It’s in the Blood

It’s true that we inherit some characteristics—from nearsighted blue eyes to perfect pitch—and that there are all sorts of biological influences on specific talents. You could inherit height that is suitable for basketball or the innate grace of a slender dancer. But inherited inclinations and potential don’t guarantee that the talent will flourish or even manifest beyond a little spark in nursery school. Still the mythology that predates any knowledge of DNA persists and now clings to science for validity.

So much is made of the stuff that we are made of.

Both of my parents were avid readers and excellent writers/storytellers. Is my passion for writing rooted in some kind of blood born ability or did it come with nightly bedtime stories in a house full of books and people who told great stories, read all the time and made weekly visits to the public library? It’s likely a combination of the two, but I’m betting that had I had an adopted brother he’d be imbued with the reading bug and maybe the writing one, too. This is a variation on the nature versus nurture debate, but from the angle of talent—and potential talent.

I just read ‘Lovecraft Country’ by Matt Ruff. It is creepy, scary, intriguing fun and at the heart of the story is the idea that BLOOD, in the guise of inherited magical abilities and inclinations, is real. The fact that the critical inheritor of abilities from the historic wizard-ish coven leader, is the descendent of a child born to a slave in the antebellum south makes the mid-20th century setting compelling.  (It’s about to be a series on HBO, we’ll see how it turns out as books-to-TV can go either way.)

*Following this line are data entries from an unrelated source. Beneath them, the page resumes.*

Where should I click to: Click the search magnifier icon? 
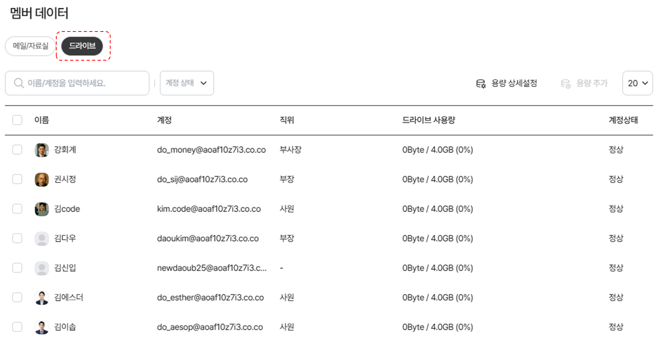(18, 83)
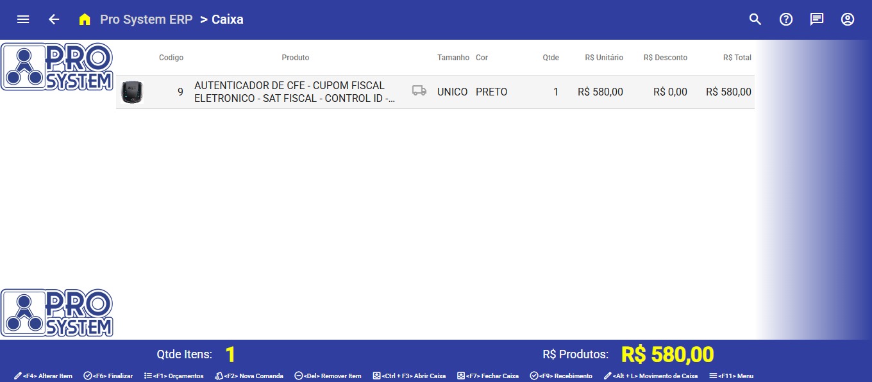
Task: Click the back arrow in the header
Action: coord(54,19)
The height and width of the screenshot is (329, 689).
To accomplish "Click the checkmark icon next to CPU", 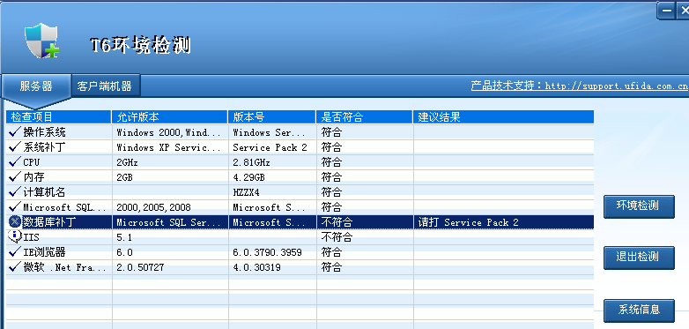I will 15,161.
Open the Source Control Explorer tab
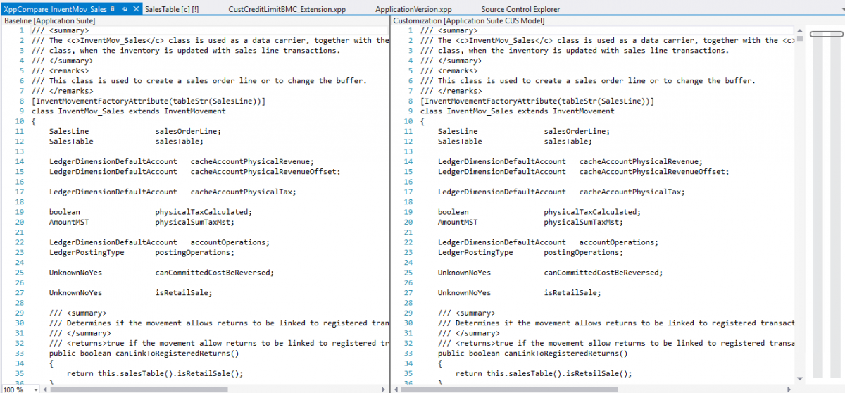 pyautogui.click(x=520, y=9)
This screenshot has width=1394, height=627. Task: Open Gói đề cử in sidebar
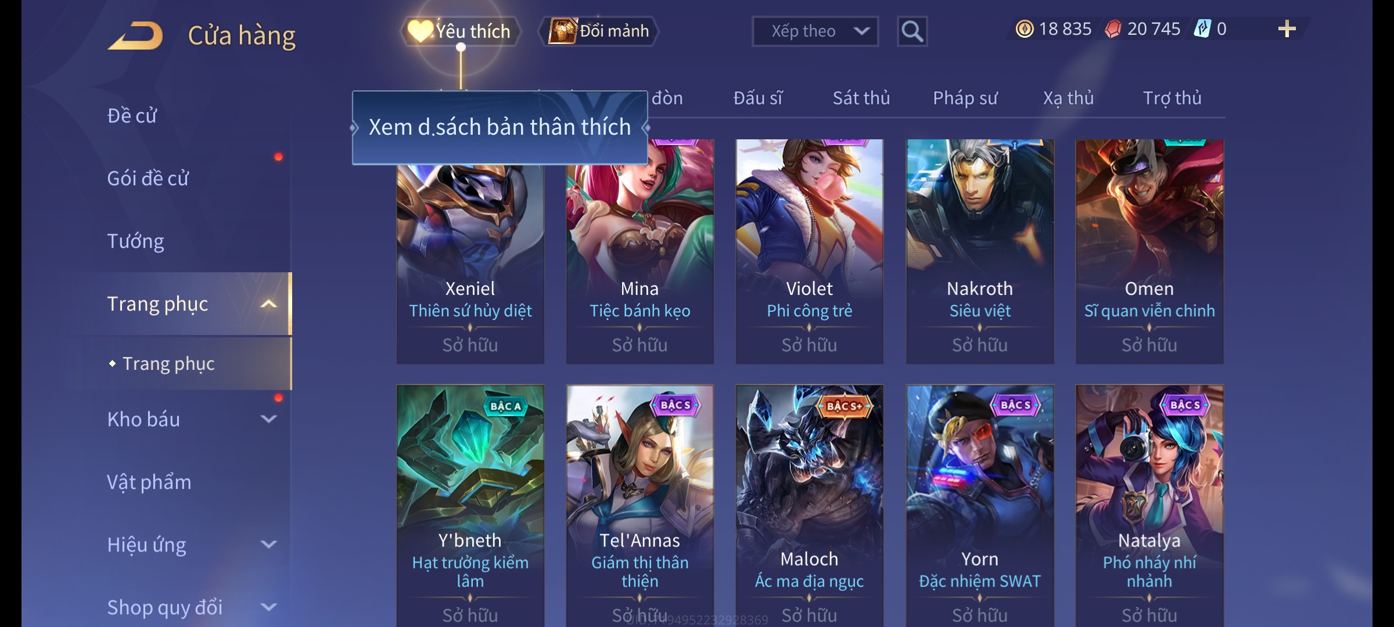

While reading it, I became hyper-aware of this idea of something being “in your blood.” We often talk about an ability “skipping a generation” or being the one of a group of siblings without the family talent. It got me thinking about the current interest in ancestry, in DNA, in family origins, and how this kind of science argues in favor of what feels like an ancient concept. The carpenter’s son becomes a carpenter, the soldier’s son becomes a soldier… But what of the son who hammers his fingers into bloody stumps and yearns to bake bread (or tend an apple orchard or brew ale)? What about the daughter with the carpenter’s genes who lives in a time and place without women carpenters? Lots of stories right there.

A talent being in the blood is a great backdrop for fiction. Real life? Is often complicated. We are a stew of genetics, experiences, family stories, location in time & place, and, I believe, so much more. Still there is something tempting in the notion that our essence and our destiny is somehow rooted in our blood.

Little me with a book—an inherited attraction to storytelling?

Comments

  1. Oh! This is one of my favourite topics. 😀 Despite all the hoo haa about genetically modified this or that, the truth is that genetics is incredibly complex, and not just because each individual inherits half of all their genes ffom each parent. Every mixing of genes also triggers a cascade of genes that are turned on or off. And then there are the expressions of genes that require combinations of genes with a particular recipe of on offs… Ahem.

    We’re born with potential. Whether that potential is realised, well, that’s environment and luck, imho. An ancestor a long way down on my Dad’s side of the family was quite a famous poet. But he was a monk so… My Dad was an engineer who played the violin and recited poetry. He helped me with my homework, but neither parent read to me, certainly not in English!

    My Dad made sure I’d learn the piano, but I fell into reading almost by accident. I’d had an operation on my eye and wasn’t allowed to watch TV. No one said anything about books, so in my boredom, I started reading. Now I’ll read toilet paper wrappers if there’s nothing else around. As for writing? Who? Me? Yet here I am, writing scifi for…almost 20 years now.

    I sometimes think that human development is like a game of pinball. We start out with something, get pushed into the world, bounce around for a while, more or less at random, and finally end up with a score of some sort. 😀

    • Candy Korman

      I Love the pinball game analogy!

      Yes, there’s a good deal of random chance and circumstances. You get dealt a genetic hand with good things, not so good things, and just plain odd ball things like super curly hair. We are what we make of the strange mix in game of pinball with bank shots that enhance and misses that diminish the value of any given shot. Some people even manage to “tilt” the machine in their favor!

      What fascinates me most is the persistence of the idea of blood as destiny and how it weaves itself through stories old and new.